▶ What you should do
Output the full listing below exactly.

▶ Material for the task
• • • • •
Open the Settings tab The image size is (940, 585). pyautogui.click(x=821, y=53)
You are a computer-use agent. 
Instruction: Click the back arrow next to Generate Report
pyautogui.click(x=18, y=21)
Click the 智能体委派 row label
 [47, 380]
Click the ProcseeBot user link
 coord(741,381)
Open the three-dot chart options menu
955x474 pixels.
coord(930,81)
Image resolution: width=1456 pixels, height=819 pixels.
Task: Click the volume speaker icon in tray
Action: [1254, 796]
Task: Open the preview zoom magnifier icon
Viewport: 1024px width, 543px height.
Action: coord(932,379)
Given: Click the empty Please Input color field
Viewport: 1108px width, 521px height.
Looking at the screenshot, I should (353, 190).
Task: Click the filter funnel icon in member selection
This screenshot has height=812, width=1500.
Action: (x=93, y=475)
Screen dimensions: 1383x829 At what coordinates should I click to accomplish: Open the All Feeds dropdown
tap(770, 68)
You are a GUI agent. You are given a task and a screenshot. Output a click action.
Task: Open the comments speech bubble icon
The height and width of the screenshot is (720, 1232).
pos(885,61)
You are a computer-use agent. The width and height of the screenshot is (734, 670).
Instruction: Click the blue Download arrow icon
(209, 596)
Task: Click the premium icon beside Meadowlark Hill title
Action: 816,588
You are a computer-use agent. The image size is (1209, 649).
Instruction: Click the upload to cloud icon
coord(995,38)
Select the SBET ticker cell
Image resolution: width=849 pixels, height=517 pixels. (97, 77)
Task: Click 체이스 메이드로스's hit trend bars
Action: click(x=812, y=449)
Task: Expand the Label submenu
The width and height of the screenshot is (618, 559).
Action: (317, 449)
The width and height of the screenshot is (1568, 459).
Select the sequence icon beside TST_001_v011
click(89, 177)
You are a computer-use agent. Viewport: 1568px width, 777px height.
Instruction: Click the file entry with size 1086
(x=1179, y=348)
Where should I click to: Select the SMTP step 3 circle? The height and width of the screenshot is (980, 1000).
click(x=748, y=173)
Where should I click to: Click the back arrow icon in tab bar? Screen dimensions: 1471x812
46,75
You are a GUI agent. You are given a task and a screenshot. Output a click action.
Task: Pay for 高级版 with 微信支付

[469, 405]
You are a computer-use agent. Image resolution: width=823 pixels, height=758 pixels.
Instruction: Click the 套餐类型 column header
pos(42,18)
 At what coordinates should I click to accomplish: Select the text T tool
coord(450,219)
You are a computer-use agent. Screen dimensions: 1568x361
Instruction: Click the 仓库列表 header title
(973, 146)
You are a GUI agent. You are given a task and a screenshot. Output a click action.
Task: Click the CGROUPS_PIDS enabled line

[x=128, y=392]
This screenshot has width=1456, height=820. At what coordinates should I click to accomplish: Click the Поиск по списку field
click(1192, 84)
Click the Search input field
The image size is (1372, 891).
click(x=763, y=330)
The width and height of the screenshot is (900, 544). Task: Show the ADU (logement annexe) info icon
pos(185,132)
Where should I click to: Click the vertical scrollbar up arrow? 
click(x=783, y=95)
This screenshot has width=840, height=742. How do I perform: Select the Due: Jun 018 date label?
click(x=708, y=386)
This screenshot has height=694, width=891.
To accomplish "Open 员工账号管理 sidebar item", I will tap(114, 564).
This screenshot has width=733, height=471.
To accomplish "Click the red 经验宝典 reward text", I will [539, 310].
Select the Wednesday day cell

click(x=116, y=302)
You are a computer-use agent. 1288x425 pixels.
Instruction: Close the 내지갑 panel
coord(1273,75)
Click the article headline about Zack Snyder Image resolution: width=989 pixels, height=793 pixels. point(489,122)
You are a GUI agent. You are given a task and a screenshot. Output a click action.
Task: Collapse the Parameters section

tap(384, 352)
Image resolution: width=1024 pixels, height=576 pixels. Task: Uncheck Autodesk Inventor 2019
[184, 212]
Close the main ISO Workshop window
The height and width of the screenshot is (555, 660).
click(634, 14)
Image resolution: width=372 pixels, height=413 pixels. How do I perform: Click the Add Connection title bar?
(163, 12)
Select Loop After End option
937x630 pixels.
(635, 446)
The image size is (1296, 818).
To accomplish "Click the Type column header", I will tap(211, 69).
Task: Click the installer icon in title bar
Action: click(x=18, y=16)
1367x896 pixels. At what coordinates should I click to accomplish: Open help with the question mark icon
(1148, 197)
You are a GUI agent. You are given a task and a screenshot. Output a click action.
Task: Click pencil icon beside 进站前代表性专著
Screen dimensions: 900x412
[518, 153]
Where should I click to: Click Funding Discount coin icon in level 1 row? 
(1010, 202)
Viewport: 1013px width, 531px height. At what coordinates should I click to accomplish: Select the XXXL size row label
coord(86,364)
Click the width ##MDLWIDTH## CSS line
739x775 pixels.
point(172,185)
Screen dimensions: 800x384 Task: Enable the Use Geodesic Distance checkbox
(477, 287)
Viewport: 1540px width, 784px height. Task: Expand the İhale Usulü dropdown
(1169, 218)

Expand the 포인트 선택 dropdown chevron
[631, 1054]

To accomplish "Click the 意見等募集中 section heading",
• • • • •
▶ Exercise output
Open the Settings tab The image size is (940, 585). pyautogui.click(x=821, y=53)
You are a computer-use agent. 
Instruction: Click the back arrow next to Generate Report
pyautogui.click(x=18, y=21)
Click the 智能体委派 row label
 [47, 380]
Click the ProcseeBot user link
 coord(741,381)
Open the three-dot chart options menu
955x474 pixels.
coord(930,81)
Image resolution: width=1456 pixels, height=819 pixels.
Task: Click the volume speaker icon in tray
Action: [1254, 796]
Task: Open the preview zoom magnifier icon
Viewport: 1024px width, 543px height.
Action: coord(932,379)
Given: Click the empty Please Input color field
Viewport: 1108px width, 521px height.
Looking at the screenshot, I should (353, 190).
Task: Click the filter funnel icon in member selection
This screenshot has height=812, width=1500.
Action: (x=93, y=475)
Screen dimensions: 1383x829 At what coordinates should I click to accomplish: Open the All Feeds dropdown
tap(770, 68)
You are a GUI agent. You are given a task and a screenshot. Output a click action.
Task: Open the comments speech bubble icon
The height and width of the screenshot is (720, 1232).
pos(885,61)
You are a computer-use agent. The width and height of the screenshot is (734, 670).
Instruction: Click the blue Download arrow icon
(209, 596)
Task: Click the premium icon beside Meadowlark Hill title
Action: 816,588
You are a computer-use agent. The image size is (1209, 649).
Instruction: Click the upload to cloud icon
coord(995,38)
Select the SBET ticker cell
Image resolution: width=849 pixels, height=517 pixels. (97, 77)
Task: Click 체이스 메이드로스's hit trend bars
Action: click(x=812, y=449)
Task: Expand the Label submenu
The width and height of the screenshot is (618, 559).
Action: (317, 449)
The width and height of the screenshot is (1568, 459).
Select the sequence icon beside TST_001_v011
click(89, 177)
You are a computer-use agent. Viewport: 1568px width, 777px height.
Instruction: Click the file entry with size 1086
(x=1179, y=348)
Where should I click to: Select the SMTP step 3 circle? The height and width of the screenshot is (980, 1000).
click(x=748, y=173)
Where should I click to: Click the back arrow icon in tab bar? Screen dimensions: 1471x812
46,75
You are a GUI agent. You are given a task and a screenshot. Output a click action.
Task: Pay for 高级版 with 微信支付

[469, 405]
You are a computer-use agent. Image resolution: width=823 pixels, height=758 pixels.
Instruction: Click the 套餐类型 column header
pos(42,18)
 At what coordinates should I click to accomplish: Select the text T tool
coord(450,219)
You are a computer-use agent. Screen dimensions: 1568x361
Instruction: Click the 仓库列表 header title
(973, 146)
You are a GUI agent. You are given a task and a screenshot. Output a click action.
Task: Click the CGROUPS_PIDS enabled line

[x=128, y=392]
This screenshot has width=1456, height=820. At what coordinates should I click to accomplish: Click the Поиск по списку field
click(1192, 84)
Click the Search input field
The image size is (1372, 891).
click(x=763, y=330)
The width and height of the screenshot is (900, 544). Task: Show the ADU (logement annexe) info icon
pos(185,132)
Where should I click to: Click the vertical scrollbar up arrow? 
click(x=783, y=95)
This screenshot has width=840, height=742. How do I perform: Select the Due: Jun 018 date label?
click(x=708, y=386)
This screenshot has height=694, width=891.
To accomplish "Open 员工账号管理 sidebar item", I will tap(114, 564).
This screenshot has width=733, height=471.
To accomplish "Click the red 经验宝典 reward text", I will [539, 310].
Select the Wednesday day cell

click(x=116, y=302)
You are a computer-use agent. 1288x425 pixels.
Instruction: Close the 내지갑 panel
coord(1273,75)
Click the article headline about Zack Snyder Image resolution: width=989 pixels, height=793 pixels. point(489,122)
You are a GUI agent. You are given a task and a screenshot. Output a click action.
Task: Collapse the Parameters section

tap(384, 352)
Image resolution: width=1024 pixels, height=576 pixels. Task: Uncheck Autodesk Inventor 2019
[184, 212]
Close the main ISO Workshop window
The height and width of the screenshot is (555, 660).
click(634, 14)
Image resolution: width=372 pixels, height=413 pixels. How do I perform: Click the Add Connection title bar?
(163, 12)
Select Loop After End option
937x630 pixels.
(635, 446)
The image size is (1296, 818).
To accomplish "Click the Type column header", I will tap(211, 69).
Task: Click the installer icon in title bar
Action: click(x=18, y=16)
1367x896 pixels. At what coordinates should I click to accomplish: Open help with the question mark icon
(1148, 197)
You are a GUI agent. You are given a task and a screenshot. Output a click action.
Task: Click pencil icon beside 进站前代表性专著
Screen dimensions: 900x412
[518, 153]
Where should I click to: Click Funding Discount coin icon in level 1 row? 
(1010, 202)
Viewport: 1013px width, 531px height. At what coordinates should I click to accomplish: Select the XXXL size row label
coord(86,364)
Click the width ##MDLWIDTH## CSS line
739x775 pixels.
point(172,185)
Screen dimensions: 800x384 Task: Enable the Use Geodesic Distance checkbox
(477, 287)
Viewport: 1540px width, 784px height. Task: Expand the İhale Usulü dropdown
(1169, 218)

Expand the 포인트 선택 dropdown chevron
[631, 1054]

To accomplish "Click the 意見等募集中 section heading",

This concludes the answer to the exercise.